Selected text:
* Begin *

Compiler Warning 4456 using VS 2015

Question

If I compile the following small programm with Visual Studio 2015, I get the following compiler warning in line 9:

warning C4456: Declaration of "iter" shadows previous declaration

This is my small program:

#include <iostream>
#include <boost/variant.hpp>

int main(int argc, char** args) {
    boost::variant<double, int> v{ 3.2 };
    if (auto iter = boost::get<int>(&v)) {
        std::cout << *iter << std::endl;
    }
    else if( auto iter = boost::get<double>(&v)) {
        std::cout << *iter << std::endl;
    }
}

I'm curious if this is a compiler bug or a serious error.

Revised

As @Zeta found out, the following is legal C++ code, even I never imagined. The program will crash, due to using an undefined iter.

* End *

Listed records:
* Begin *

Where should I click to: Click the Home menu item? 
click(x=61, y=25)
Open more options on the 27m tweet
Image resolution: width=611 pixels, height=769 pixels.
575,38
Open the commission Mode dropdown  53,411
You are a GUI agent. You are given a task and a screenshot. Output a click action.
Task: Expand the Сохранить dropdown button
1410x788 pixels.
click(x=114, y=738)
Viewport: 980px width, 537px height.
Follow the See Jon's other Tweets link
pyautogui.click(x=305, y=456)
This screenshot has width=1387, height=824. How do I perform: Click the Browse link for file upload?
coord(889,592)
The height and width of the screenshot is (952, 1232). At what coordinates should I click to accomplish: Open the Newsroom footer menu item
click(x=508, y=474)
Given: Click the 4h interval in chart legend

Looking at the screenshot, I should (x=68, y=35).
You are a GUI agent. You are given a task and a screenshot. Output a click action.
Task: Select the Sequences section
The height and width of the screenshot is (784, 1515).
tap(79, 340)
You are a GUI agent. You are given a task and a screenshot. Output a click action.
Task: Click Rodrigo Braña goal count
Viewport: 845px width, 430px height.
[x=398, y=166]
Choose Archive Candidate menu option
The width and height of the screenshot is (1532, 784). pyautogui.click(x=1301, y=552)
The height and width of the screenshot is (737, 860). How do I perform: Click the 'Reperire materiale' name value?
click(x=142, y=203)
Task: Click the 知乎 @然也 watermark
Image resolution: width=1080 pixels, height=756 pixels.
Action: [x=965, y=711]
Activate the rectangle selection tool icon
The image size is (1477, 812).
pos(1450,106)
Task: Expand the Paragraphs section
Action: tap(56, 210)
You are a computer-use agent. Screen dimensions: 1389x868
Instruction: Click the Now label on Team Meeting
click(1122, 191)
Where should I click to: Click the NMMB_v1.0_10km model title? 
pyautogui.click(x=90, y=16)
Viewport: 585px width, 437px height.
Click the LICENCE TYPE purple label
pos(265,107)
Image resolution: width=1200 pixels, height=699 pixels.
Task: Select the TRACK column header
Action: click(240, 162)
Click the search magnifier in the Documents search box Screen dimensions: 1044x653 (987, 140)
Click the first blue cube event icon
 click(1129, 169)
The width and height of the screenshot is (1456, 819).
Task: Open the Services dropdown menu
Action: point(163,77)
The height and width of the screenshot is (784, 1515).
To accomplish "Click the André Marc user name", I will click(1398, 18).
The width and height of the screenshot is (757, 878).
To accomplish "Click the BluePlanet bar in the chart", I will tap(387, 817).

* End *

Work to complete: Reproduce word for word the stretch of the compiler warning post above from "int main(int argc, char**" through "a serious error.".

Task response:
int main(int argc, char** args) {
    boost::variant<double, int> v{ 3.2 };
    if (auto iter = boost::get<int>(&v)) {
        std::cout << *iter << std::endl;
    }
    else if( auto iter = boost::get<double>(&v)) {
        std::cout << *iter << std::endl;
    }
}

I'm curious if this is a compiler bug or a serious error.